Default Outlier Detection Algorithm

This module serves as the interface for applying outlier_detection to direct image observations, like those taken with MIRI, NIRCam and NIRISS. The code implements the basic outlier detection algorithm used with HST data, as adapted to JWST.

Specifically, this routine performs the following operations:

  1. Extract parameter settings from input model and merge them with any user-provided values. See outlier detection arguments for the full list of parameters.

  2. Convert input data, as needed, to make sure it is in a format that can be processed.

    • A ModelContainer serves as the basic format for all processing performed by this step, as each entry will be treated as an element of a stack of images to be processed to identify bad-pixels/cosmic-rays and other artifacts.

    • If the input data is a CubeModel, convert it into a ModelContainer. This allows each plane of the cube to be treated as a separate 2D image for resampling (if done) and for combining into a median image.

  3. By default, resample all input images.

    • The resampling step starts by computing an output WCS that is large enoug to encompass all the input images.

    • All images from the same exposure will get resampled onto this output WCS to create a mosaic of all the chips for that exposure. This product is referred to as a “grouped mosaic” since it groups all the chips from the same exposure into a single image.

    • Each dither position will result in a separate grouped mosaic, so only a single exposure ever contributes to each pixel in these mosaics.

    • An explanation of how all NIRCam multiple detector group mosaics are defined from a single exposure or from a dithered set of exposures can be found here.

    • The fillval parameter specifies what value to use in the ouptut resampled image for any pixel which has no valid contribution from any input exposure. The default value of INDEF indicates that the value from the last exposure will be used, while a value of 0 would result in holes.

    • The resampling can be controlled with the pixfrac, kernel and weight_type parameters.

    • The pixfrac indicates the fraction by which input pixels are “shrunk” before being drizzled onto the output image grid, given as a real number between 0 and 1. This specifies the size of the footprint, or “dropsize”, of a pixel in units of the input pixel size.

    • The kernel specifies the form of the kernel function used to distribute flux onto the separate output images.

    • The weight_type indicates the type of weighting image to apply with the bad pixel mask. Available options are ivm (default) for computing and using an inverse-variance map and exptime for weighting by the exposure time.

    • The good_bits parameter specifies what DQ values from the input exposure should be used when resampling to create the output mosaic.

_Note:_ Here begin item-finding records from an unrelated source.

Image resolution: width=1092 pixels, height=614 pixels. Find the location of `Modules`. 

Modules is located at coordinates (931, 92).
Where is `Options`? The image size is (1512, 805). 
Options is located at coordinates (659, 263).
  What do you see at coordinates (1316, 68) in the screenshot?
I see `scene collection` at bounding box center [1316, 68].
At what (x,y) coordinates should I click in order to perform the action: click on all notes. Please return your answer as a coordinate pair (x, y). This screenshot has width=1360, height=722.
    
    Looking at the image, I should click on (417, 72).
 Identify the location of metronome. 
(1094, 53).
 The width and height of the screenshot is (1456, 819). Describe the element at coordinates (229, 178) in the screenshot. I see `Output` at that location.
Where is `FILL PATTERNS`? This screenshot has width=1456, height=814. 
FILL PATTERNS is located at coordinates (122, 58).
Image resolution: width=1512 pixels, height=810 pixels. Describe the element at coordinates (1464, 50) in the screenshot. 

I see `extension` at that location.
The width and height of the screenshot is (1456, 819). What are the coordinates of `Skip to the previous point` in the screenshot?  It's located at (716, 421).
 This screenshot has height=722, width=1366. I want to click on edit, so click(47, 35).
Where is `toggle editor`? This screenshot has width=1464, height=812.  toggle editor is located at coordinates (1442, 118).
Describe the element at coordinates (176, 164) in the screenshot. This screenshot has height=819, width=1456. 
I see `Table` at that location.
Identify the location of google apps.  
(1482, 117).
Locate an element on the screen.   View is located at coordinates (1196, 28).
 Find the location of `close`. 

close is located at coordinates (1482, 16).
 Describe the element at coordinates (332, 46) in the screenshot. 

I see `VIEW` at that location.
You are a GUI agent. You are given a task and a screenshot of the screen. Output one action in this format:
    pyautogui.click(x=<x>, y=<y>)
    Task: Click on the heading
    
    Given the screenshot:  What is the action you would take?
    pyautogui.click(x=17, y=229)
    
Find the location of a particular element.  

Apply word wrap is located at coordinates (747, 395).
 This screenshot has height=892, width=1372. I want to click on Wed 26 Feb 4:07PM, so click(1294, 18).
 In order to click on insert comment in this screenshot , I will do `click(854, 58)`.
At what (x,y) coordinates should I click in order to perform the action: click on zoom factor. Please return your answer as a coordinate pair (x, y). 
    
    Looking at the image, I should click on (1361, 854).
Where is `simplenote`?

Any pixel with a DQ value not included in this value (or list of values) will be ignored when resampling.

    • Resampled images will be written out to disk as _outlier_i2d.fits by default.

    • If resampling is turned off through the use of the resample_data parameter, a copy of the unrectified input images (as a ModelContainer) will be used for subsequent processing.

  4. Create a median image from all grouped observation mosaics.

    • The median image is created by combining all grouped mosaic images or non-resampled input data (as planes in a ModelContainer) pixel-by-pixel.

    • The nlow and nhigh parameters specify how many low and high values to ignore when computing the median for any given pixel.

    • The maskpt parameter sets the percentage of the weight image values to use, and any pixel with a weight below this value gets flagged as “bad” and ignored when resampled.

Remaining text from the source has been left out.